▶ **Work item**: Your task is to repeat exactly the lines below between the line holding "The image size is (1440, 573)." and the line holding "This screenshot has width=1280, height=908.", inclusive, and only those.

···

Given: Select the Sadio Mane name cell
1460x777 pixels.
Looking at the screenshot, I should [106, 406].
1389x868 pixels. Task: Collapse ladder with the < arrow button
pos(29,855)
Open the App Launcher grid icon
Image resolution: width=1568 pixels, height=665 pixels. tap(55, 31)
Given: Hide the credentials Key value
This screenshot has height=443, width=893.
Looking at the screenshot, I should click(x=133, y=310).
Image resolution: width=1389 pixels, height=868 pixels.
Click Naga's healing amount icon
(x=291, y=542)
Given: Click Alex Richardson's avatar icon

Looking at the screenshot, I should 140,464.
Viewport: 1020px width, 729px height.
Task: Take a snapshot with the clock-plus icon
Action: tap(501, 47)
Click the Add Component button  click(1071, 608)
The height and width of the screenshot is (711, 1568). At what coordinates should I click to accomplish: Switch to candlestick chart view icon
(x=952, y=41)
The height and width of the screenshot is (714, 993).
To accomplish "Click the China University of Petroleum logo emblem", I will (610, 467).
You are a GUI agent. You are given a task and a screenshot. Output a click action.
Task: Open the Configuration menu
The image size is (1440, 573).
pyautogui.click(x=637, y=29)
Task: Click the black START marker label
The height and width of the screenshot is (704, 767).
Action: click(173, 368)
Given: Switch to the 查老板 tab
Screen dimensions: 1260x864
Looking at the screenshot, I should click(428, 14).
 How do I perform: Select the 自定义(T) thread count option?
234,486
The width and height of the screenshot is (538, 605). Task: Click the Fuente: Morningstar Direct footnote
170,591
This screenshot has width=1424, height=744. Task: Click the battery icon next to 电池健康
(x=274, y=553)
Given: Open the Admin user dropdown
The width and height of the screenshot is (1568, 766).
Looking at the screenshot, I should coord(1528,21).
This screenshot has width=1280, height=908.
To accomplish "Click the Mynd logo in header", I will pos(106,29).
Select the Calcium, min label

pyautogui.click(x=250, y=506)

···

▶ **Your response**:
The image size is (1440, 573).
pyautogui.click(x=637, y=29)
Task: Click the black START marker label
The height and width of the screenshot is (704, 767).
Action: click(173, 368)
Given: Switch to the 查老板 tab
Screen dimensions: 1260x864
Looking at the screenshot, I should click(428, 14).
 How do I perform: Select the 自定义(T) thread count option?
234,486
The width and height of the screenshot is (538, 605). Task: Click the Fuente: Morningstar Direct footnote
170,591
This screenshot has width=1424, height=744. Task: Click the battery icon next to 电池健康
(x=274, y=553)
Given: Open the Admin user dropdown
The width and height of the screenshot is (1568, 766).
Looking at the screenshot, I should coord(1528,21).
This screenshot has width=1280, height=908.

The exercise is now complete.